* _Exercice écrit a_
Reproduisez mot pour mot les lignes du listing en commençant à la ligne qui contient « The width and height of the screenshot is (832, 409). » et en vous arrêtant après celle qui contient « Action: (x=90, y=225) », ces deux lignes comprises.

* _Extrait du texte_
Ces paroles vinrent jusques au prince. Si envoya le dit prince le seigneur de Labreth, qui vint jusques à là et en fit la composition, parmi douze mille écus qu’ils durent payer au prince, dont ils livrèrent bons ôtages ; et puis chevauchèrent vers Trèbes, qui se rançonna aussi ; et tous le plat pays d’environ étoit ars et brisé sans nul déport. Et sachez que, ceux de Narbonne, de Béziers et de Montpellier n’étoient mie bien asségur quand ils sentoient les Anglois ainsi approcher. Et par espécial ceux de Montpellier, qui est ville puissante, riche et marchande, étoient à grand’angoisse de cœur, car ils n’étoient point fermés. Si envoyèrent les riches hommes la greigneur partie de leurs joyaux à sauveté en Avignon ou au fort châtel de Beaucaire.

Tant exploitèrent les Anglois que ils vinrent à Cabestain une bonne ville et forte, séant à deux lieues de Béziers et à deux de Narbonne. Et vous dis que cette ville de Cabestain est durement riche, séant sur la mer[1], et ont les salines dont ils font le sel par la vertu du soleil. Si doutèrent ces gens de Cabestain à tout perdre, corps et biens, car ils étoient faiblement fermés et murés. Si envoyèrent au devant du prince et de son ost pour traiter, que il les laissât en paix et ils se racateroient selon leur puissance. Le sire de Labreth, qui connoissoit auques le pays, faisoit ces traités quand le prince y vouloit entendre. Si rançonnèrent ceux de Cabestain à payer quarante mille écus, mais que ils eussent cinq jours de pourvéances, et de ce livrèrent-ils ôtages. Depuis me fut dit qu’ils laissèrent prendre leurs ôtages et ne payèrent point d’argent, et se fortifièrent tellement de fossés et de palis que pour attendre le prince et toute son ost. Je ne sais de vérité comment il en alla, si ils payèrent ou non, mais toute fois ils ne furent point ars ni assaillis ; et s’en vinrent les Anglois à Narbonne et se logèrent au bourg.

* _Listing fourni_
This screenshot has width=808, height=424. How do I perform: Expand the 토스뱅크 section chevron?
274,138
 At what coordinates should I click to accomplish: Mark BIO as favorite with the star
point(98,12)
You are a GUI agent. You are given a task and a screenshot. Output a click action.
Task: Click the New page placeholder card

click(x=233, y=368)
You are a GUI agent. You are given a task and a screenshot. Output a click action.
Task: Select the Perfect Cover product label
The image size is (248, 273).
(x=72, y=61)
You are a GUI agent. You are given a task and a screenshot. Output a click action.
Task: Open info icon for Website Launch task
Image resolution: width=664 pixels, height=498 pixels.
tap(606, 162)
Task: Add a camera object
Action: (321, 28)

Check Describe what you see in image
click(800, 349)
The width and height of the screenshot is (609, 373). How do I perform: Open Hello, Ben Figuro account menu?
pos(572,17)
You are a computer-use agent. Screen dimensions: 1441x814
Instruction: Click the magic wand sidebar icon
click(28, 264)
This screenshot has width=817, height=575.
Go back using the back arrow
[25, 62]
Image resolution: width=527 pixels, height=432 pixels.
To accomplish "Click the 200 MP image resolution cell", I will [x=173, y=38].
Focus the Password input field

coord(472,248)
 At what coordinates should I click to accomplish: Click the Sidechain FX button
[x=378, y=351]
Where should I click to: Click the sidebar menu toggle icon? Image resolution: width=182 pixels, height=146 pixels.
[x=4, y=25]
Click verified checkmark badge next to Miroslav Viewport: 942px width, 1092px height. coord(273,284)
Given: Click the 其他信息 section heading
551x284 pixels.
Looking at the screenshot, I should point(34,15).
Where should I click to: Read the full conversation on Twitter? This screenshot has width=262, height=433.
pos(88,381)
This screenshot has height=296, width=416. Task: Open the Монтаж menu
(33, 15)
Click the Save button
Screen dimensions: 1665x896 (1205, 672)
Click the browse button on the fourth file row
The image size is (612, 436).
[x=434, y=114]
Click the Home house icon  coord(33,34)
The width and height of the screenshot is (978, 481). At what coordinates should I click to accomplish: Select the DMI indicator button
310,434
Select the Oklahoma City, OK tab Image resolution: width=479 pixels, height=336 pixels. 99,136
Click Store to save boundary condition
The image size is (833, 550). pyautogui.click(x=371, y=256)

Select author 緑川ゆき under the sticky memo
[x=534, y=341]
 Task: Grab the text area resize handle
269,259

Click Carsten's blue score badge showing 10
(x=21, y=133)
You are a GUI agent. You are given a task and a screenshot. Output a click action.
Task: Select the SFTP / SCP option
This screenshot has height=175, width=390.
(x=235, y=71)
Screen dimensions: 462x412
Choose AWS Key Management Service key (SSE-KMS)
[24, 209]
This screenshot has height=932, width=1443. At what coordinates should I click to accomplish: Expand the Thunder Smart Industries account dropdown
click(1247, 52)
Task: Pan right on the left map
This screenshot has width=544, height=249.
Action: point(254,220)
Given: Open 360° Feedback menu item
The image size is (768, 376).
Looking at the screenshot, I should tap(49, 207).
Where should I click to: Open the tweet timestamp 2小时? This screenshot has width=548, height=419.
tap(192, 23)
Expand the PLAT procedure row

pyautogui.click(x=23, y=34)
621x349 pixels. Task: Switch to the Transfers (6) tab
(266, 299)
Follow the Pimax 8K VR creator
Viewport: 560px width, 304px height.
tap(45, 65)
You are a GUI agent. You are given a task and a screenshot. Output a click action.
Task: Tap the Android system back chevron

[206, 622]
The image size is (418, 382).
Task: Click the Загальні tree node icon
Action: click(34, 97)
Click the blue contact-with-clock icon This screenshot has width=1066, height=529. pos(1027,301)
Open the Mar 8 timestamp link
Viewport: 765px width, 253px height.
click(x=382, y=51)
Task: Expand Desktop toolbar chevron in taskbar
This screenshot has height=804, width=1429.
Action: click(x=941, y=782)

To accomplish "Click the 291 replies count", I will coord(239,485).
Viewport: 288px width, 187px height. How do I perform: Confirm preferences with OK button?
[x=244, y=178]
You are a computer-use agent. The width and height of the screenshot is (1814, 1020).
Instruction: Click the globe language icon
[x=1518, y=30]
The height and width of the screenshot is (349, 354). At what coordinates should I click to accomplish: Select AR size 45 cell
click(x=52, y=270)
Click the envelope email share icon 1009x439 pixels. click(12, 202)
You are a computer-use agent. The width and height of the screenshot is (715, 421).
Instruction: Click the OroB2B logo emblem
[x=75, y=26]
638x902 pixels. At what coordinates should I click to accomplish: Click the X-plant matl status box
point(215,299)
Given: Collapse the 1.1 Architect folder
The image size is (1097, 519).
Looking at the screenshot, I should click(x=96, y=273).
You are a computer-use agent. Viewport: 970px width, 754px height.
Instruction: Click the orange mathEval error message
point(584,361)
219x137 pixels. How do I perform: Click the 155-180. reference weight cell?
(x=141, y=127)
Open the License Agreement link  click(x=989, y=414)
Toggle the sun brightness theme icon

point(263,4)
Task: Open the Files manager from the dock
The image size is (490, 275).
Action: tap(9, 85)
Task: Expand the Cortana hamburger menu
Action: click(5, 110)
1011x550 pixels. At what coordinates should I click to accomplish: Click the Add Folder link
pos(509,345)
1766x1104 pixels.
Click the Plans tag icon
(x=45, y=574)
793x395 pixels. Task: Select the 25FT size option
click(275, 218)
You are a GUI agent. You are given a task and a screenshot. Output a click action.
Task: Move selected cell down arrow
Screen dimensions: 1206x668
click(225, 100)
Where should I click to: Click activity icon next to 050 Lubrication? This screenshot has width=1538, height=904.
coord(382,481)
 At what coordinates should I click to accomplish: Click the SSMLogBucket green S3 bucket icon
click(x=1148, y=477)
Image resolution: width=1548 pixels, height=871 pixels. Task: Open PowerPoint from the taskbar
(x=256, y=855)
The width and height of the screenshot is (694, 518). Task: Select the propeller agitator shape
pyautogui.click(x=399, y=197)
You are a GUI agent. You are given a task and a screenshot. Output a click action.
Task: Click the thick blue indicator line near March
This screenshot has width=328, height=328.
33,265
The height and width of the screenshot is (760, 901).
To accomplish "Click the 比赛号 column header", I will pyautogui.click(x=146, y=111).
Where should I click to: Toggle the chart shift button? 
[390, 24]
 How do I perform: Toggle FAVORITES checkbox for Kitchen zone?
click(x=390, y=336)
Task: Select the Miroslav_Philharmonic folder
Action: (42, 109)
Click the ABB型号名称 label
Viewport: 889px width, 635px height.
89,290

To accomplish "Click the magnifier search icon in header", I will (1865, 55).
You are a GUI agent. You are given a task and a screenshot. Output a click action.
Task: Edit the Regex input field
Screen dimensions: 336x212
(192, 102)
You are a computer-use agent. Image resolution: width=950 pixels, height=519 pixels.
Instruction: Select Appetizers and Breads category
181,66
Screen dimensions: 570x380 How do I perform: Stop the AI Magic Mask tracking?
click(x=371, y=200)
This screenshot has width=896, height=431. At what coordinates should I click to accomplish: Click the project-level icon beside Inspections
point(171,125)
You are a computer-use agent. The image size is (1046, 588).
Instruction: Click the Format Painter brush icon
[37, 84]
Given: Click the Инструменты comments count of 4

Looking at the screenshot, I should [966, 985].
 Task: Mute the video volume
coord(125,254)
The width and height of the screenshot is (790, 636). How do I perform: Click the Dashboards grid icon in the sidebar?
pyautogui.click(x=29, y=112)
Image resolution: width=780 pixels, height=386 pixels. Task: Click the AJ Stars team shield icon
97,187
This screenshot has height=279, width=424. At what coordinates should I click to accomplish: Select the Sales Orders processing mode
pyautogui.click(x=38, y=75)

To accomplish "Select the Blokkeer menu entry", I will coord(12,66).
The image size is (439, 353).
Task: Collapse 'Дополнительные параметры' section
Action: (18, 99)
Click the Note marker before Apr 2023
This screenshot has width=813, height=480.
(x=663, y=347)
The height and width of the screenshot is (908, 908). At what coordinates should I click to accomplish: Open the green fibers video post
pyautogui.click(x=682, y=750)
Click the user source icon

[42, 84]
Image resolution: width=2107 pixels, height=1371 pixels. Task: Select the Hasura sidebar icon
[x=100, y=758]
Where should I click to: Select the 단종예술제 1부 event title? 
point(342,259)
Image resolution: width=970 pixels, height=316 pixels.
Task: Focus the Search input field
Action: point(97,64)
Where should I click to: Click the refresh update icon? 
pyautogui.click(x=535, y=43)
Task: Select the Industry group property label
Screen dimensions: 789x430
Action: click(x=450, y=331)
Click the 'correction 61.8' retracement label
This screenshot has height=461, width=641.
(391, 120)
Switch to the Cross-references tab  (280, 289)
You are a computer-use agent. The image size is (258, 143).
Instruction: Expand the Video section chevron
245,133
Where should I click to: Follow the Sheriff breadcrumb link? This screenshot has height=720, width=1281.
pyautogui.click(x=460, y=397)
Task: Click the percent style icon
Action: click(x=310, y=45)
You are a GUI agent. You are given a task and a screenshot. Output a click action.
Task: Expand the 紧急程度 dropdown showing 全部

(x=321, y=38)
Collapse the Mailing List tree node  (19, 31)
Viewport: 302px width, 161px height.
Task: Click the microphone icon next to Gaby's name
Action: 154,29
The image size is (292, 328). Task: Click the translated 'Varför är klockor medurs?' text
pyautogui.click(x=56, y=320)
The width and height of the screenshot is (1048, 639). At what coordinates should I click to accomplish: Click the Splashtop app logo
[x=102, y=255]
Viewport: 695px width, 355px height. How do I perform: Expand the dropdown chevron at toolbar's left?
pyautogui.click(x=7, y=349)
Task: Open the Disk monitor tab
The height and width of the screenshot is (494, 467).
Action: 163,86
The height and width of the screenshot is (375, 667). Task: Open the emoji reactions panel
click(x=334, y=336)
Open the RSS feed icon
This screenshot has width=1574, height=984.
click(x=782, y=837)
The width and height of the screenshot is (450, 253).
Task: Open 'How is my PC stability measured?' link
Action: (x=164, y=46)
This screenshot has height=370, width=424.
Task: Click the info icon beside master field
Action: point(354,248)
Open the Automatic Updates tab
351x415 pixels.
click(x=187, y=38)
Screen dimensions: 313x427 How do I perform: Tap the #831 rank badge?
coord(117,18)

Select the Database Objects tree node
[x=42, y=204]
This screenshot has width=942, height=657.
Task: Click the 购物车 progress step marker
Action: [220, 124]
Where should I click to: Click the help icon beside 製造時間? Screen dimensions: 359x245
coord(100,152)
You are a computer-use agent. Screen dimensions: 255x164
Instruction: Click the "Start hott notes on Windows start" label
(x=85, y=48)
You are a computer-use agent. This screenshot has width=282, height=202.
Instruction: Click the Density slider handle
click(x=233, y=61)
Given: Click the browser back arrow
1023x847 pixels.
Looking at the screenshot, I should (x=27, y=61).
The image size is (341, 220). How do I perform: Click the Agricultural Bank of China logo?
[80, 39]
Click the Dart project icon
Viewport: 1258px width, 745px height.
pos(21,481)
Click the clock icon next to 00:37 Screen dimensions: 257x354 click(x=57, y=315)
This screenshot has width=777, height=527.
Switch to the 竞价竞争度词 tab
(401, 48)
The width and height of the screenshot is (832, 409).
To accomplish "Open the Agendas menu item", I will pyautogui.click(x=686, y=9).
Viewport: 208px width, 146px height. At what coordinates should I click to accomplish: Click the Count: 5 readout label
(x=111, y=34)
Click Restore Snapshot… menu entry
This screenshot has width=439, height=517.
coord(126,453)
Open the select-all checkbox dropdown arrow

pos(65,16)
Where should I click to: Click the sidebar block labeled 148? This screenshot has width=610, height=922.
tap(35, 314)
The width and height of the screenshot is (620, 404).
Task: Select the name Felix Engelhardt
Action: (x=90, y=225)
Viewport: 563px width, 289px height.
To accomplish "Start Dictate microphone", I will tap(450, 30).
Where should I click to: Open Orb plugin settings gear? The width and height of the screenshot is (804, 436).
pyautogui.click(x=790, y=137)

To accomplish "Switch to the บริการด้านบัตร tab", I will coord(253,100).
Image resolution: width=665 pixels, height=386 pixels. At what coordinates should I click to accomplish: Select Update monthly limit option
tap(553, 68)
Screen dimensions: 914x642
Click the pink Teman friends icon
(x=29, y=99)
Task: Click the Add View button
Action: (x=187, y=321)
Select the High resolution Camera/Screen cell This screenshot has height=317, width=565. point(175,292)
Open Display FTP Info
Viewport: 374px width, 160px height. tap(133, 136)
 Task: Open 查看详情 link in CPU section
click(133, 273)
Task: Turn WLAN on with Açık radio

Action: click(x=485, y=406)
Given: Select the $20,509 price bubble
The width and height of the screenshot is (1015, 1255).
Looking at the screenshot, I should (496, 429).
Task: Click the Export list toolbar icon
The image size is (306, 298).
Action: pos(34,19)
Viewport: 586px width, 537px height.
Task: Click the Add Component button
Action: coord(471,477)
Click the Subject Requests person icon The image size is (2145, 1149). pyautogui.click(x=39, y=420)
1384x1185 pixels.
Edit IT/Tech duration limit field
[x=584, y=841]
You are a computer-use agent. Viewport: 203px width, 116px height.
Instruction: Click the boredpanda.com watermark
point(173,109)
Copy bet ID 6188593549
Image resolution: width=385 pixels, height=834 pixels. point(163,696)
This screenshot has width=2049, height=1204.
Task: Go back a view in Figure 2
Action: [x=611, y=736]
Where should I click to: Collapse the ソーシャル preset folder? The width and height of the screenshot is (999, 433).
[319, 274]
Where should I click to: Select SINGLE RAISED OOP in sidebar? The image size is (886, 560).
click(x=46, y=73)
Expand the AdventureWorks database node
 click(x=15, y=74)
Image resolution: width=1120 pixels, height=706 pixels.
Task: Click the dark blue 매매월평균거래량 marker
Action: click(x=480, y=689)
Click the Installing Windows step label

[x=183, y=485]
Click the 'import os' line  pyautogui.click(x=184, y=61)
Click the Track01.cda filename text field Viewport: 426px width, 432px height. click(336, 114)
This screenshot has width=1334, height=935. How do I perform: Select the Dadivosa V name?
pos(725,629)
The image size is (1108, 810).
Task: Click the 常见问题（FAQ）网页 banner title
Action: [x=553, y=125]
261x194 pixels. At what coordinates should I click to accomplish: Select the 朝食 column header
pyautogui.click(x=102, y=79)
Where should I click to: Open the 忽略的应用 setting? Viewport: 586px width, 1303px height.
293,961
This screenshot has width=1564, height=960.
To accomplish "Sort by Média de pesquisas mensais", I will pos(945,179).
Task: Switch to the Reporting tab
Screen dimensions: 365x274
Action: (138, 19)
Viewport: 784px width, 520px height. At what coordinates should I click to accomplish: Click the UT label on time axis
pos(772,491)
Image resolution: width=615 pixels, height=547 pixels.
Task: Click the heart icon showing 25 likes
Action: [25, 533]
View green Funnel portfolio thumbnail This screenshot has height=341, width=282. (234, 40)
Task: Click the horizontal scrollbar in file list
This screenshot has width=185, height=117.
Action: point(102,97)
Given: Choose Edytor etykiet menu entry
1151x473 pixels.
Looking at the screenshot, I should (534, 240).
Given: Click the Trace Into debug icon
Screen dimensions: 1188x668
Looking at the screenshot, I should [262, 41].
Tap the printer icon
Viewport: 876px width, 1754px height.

* _Exercice écrit b_
Citez fidèlement l'extrait du texte à partir des mots « Ces paroles vinrent » et arrêtez-vous après les mots « châtel de Beaucaire. ».

* _Sortie complète a_
The width and height of the screenshot is (832, 409).
To accomplish "Open the Agendas menu item", I will pyautogui.click(x=686, y=9).
Viewport: 208px width, 146px height. At what coordinates should I click to accomplish: Click the Count: 5 readout label
(x=111, y=34)
Click Restore Snapshot… menu entry
This screenshot has width=439, height=517.
coord(126,453)
Open the select-all checkbox dropdown arrow

pos(65,16)
Where should I click to: Click the sidebar block labeled 148? This screenshot has width=610, height=922.
tap(35, 314)
The width and height of the screenshot is (620, 404).
Task: Select the name Felix Engelhardt
Action: (x=90, y=225)

* _Sortie complète b_
Ces paroles vinrent jusques au prince. Si envoya le dit prince le seigneur de Labreth, qui vint jusques à là et en fit la composition, parmi douze mille écus qu’ils durent payer au prince, dont ils livrèrent bons ôtages ; et puis chevauchèrent vers Trèbes, qui se rançonna aussi ; et tous le plat pays d’environ étoit ars et brisé sans nul déport. Et sachez que, ceux de Narbonne, de Béziers et de Montpellier n’étoient mie bien asségur quand ils sentoient les Anglois ainsi approcher. Et par espécial ceux de Montpellier, qui est ville puissante, riche et marchande, étoient à grand’angoisse de cœur, car ils n’étoient point fermés. Si envoyèrent les riches hommes la greigneur partie de leurs joyaux à sauveté en Avignon ou au fort châtel de Beaucaire.